> **TAREFA PROPOSTA 1**
No trecho, de quais emissoras quem escreve diz ter orgulho de ter ajudado a escrever a história?

> **TRECHO**
Aprendi com os colegas e acredito que eles tenham aprendido comigo também. Pude ensinar e aprender muito com a convivência diária. Cheguei em uma Fundação em que pouco – ou nada – se falava sobre Acessibilidade. Hoje, o tema é pauta recorrente na programação do rádio e do telejornalismo, assim como dos diversos programas. Tenho certeza que minha energia e trabalho concentrados nessa área contribuiram, de alguma forma, com esse processo. Tenho orgulho de ver que, se em outras emissoras muitas vezes o tema é tratado com sensacionalismo e sem o respeito que merece, eu e meus colegas conseguimos fazer um trabalho sério e diferenciado.

Cheguei na Fundação de um jeito e tenho certeza que – se for sair de lá de fato – sairei completamente diferente e muito melhor do que entrei. Plantei sementes e muitas delas já se tornaram árvores, criando raízes profundas e dando bonitos frutos. São comportamentos, ideias e atitudes que mudaram ao meu redor. Às vezes a gente tem a vontade de mudar o mundo, mas vê que não é possível e fica feliz se consegue transformar um pouquinho o ambiente ao nosso redor. Sim, acredito que o espaço ao meu redor tenha sido transformado positivamente.

É a energia, o trabalho e o empenho de todos sendo utilizado para produzir conteúdos de fundamental relevância social. Não falo aqui apenas sobre os direitos das pessoas com deficiência – causa na qual me identifico e me considero uma ativista -, mas também sobre os direitos das mulheres, população LGBT, idosos, negros, quilombolas, indígenas, imigrantes e minorias em geral. Falo em pautas relacionadas ao trabalho, educação, conscientização, empoderamento, luta contra a discriminação, igualdade de oportunidades etc. Falo aqui em uma TV e uma Rádio que vi fazerem isso com toda a inteligência, intensidade e pulsação que estiveram ao seu alcance.

Não queria escrever esse texto com um tom de despedida – até porque o destino é incerto e há muita coisa ainda para rolar pela frente. Queria escrever esse texto com um tom de homenagem e agradecimento aos colegas por tudo que vivi com eles até hoje. Manifesto aqui o meu AMOR por tudo isso. Tenho orgulho de ter ajudado a escrever a história da FM Cultura e da TVE. Escrevo esse texto também para dizer que nós – funcionários públicos, concursados, de carreira – não somos um bando de vagabundos, como já fomos chamados inúmeras vezes pelo próprio governo. Escrevo para dizer que se – de fato – formos embora NINGUÉM IRÁ NOS CALAR. A história da TVE e da Rádio FM Cultura estarão sempre presentes na nossa sociedade, na história da cultura, das artes, dos movimentos sociais, das pessoas com deficiência e da população do nosso Estado como um todo. E falo aqui das LEGÍTIMAS TVE e Rádio FM Cultura, veículos da Fundação Piratini. Qualquer veículo – ou projeto – que venha a se utilizar dos nomes dessas emissoras não podem sequer ser considerados pela opinião pública, ouvintes e espectadores – que são o público-alvo do nosso incessante e verdadeiro trabalho.

> **DADOS FORNECIDOS**
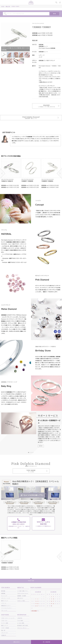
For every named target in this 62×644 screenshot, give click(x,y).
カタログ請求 (20, 620)
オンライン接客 (4, 623)
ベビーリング (4, 610)
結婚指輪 (3, 593)
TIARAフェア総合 (21, 601)
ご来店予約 (20, 618)
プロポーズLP (4, 620)
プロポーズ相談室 (5, 628)
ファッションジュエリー (6, 608)
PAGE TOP (31, 581)
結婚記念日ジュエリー (6, 606)
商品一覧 (8, 6)
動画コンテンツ (4, 626)
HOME (3, 6)
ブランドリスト (4, 633)
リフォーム (3, 603)
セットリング (4, 596)
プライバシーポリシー (22, 628)
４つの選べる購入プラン (22, 591)
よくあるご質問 (20, 623)
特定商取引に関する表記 (22, 626)
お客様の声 (3, 635)
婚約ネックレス (4, 601)
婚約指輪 (3, 591)
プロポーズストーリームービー (8, 618)
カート (60, 2)
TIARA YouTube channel (23, 593)
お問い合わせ (20, 598)
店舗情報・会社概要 (21, 596)
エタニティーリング (5, 598)
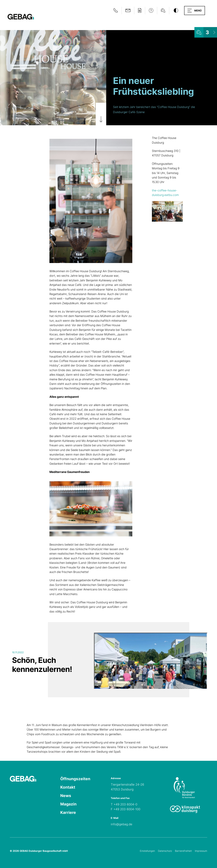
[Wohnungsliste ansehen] (206, 32)
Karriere (68, 812)
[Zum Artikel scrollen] (101, 114)
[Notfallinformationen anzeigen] (115, 10)
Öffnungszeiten (75, 779)
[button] (194, 10)
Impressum (201, 851)
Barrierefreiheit (183, 851)
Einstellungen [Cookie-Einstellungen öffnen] (147, 851)
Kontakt (68, 787)
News (66, 796)
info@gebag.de (121, 824)
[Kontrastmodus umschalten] (176, 10)
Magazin (69, 804)
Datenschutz (165, 851)
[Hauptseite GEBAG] (21, 17)
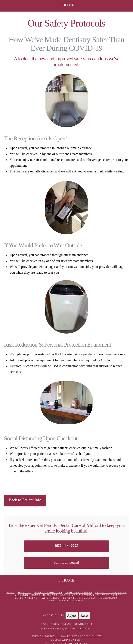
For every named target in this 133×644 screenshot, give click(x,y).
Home (10, 592)
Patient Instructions (80, 598)
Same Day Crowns (79, 592)
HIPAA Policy (68, 636)
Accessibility (90, 636)
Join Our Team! (66, 562)
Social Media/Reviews (77, 595)
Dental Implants (44, 595)
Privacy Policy (43, 636)
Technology (108, 598)
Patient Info (50, 598)
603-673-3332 (66, 546)
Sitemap (78, 600)
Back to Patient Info (25, 500)
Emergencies (59, 600)
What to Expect (109, 595)
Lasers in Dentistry (111, 592)
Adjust (72, 615)
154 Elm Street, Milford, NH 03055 (66, 629)
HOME (66, 5)
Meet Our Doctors (48, 592)
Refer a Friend (26, 598)
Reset (84, 615)
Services (24, 592)
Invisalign (20, 595)
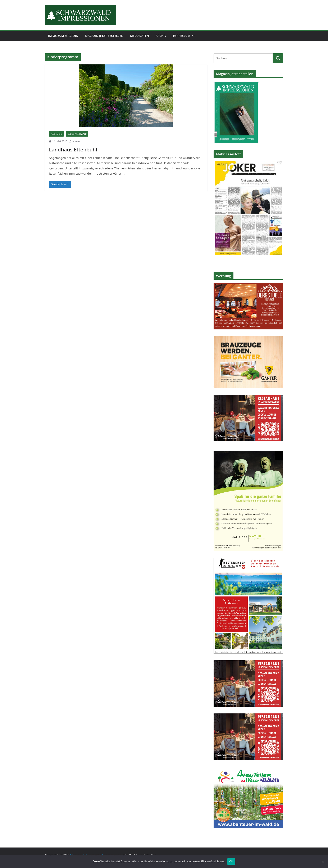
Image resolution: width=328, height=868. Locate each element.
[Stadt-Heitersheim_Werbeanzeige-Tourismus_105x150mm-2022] (248, 561)
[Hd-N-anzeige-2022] (248, 451)
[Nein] (323, 862)
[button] (192, 36)
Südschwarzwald (77, 134)
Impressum (181, 36)
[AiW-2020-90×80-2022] (248, 769)
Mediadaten (140, 36)
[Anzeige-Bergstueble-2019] (248, 285)
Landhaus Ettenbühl (73, 149)
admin (76, 141)
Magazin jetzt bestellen (104, 36)
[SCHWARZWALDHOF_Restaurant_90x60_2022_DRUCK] (248, 398)
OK (231, 861)
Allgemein (56, 134)
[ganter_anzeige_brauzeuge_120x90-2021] (248, 339)
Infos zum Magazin (63, 36)
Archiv (161, 36)
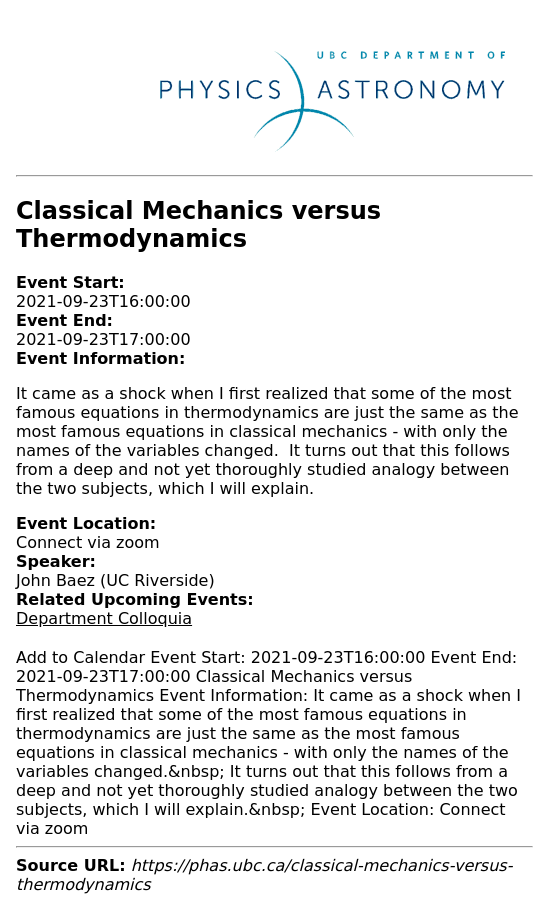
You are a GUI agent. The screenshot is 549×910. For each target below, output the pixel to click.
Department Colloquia (104, 618)
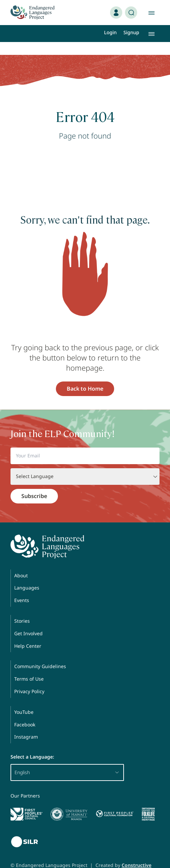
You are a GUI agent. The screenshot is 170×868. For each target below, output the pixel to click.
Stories (22, 608)
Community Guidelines (40, 653)
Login (110, 32)
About (21, 562)
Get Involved (28, 620)
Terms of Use (29, 666)
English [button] (67, 759)
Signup (131, 32)
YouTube (24, 699)
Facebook (25, 711)
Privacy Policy (29, 678)
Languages (27, 575)
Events (22, 587)
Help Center (28, 633)
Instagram (26, 724)
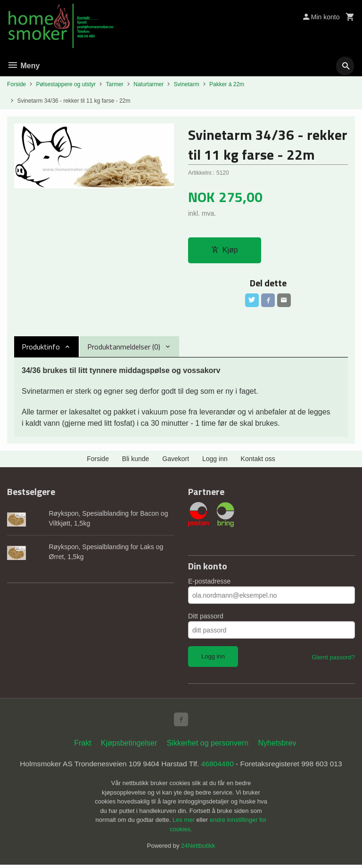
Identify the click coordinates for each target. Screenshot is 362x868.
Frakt (82, 746)
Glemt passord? (333, 659)
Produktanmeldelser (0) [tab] (123, 349)
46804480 (218, 766)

> **TAREFA PROPOSTA 2**
Disponha como uma lista JSON de strings, uma por linha, as linhas das entradas: comece na linha que contém "Sitemap (78, 600)" e pare depois da que contém "Archiv (161, 36)". Deixe as imagens de fora.

> **SOLUÇÃO 1**
Da FM Cultura e da TVE.

> **SOLUÇÃO 2**
[
  "Sitemap (78, 600)",
  "Back to Patient Info (25, 500)",
  "Emergencies (59, 600)",
  "What to Expect (109, 595)",
  "Lasers in Dentistry (111, 592)",
  "Adjust (72, 615)",
  "154 Elm Street, Milford, NH 03055 (66, 629)",
  "HOME (66, 5)",
  "Meet Our Doctors (48, 592)",
  "Refer a Friend (26, 598)",
  "Reset (84, 615)",
  "Services (24, 592)",
  "Invisalign (20, 595)",
  "Image resolution: width=328, height=868. Locate each element.",
  "[Stadt-Heitersheim_Werbeanzeige-Tourismus_105x150mm-2022] (248, 561)",
  "[Hd-N-anzeige-2022] (248, 451)",
  "[Nein] (323, 862)",
  "[button] (192, 36)",
  "Südschwarzwald (77, 134)",
  "Impressum (181, 36)",
  "[AiW-2020-90×80-2022] (248, 769)",
  "Mediadaten (140, 36)",
  "[Anzeige-Bergstueble-2019] (248, 285)",
  "Landhaus Ettenbühl (73, 149)",
  "admin (76, 141)",
  "Magazin jetzt bestellen (104, 36)",
  "[SCHWARZWALDHOF_Restaurant_90x60_2022_DRUCK] (248, 398)",
  "OK (231, 861)",
  "Allgemein (56, 134)",
  "[ganter_anzeige_brauzeuge_120x90-2021] (248, 339)",
  "Infos zum Magazin (63, 36)",
  "Archiv (161, 36)"
]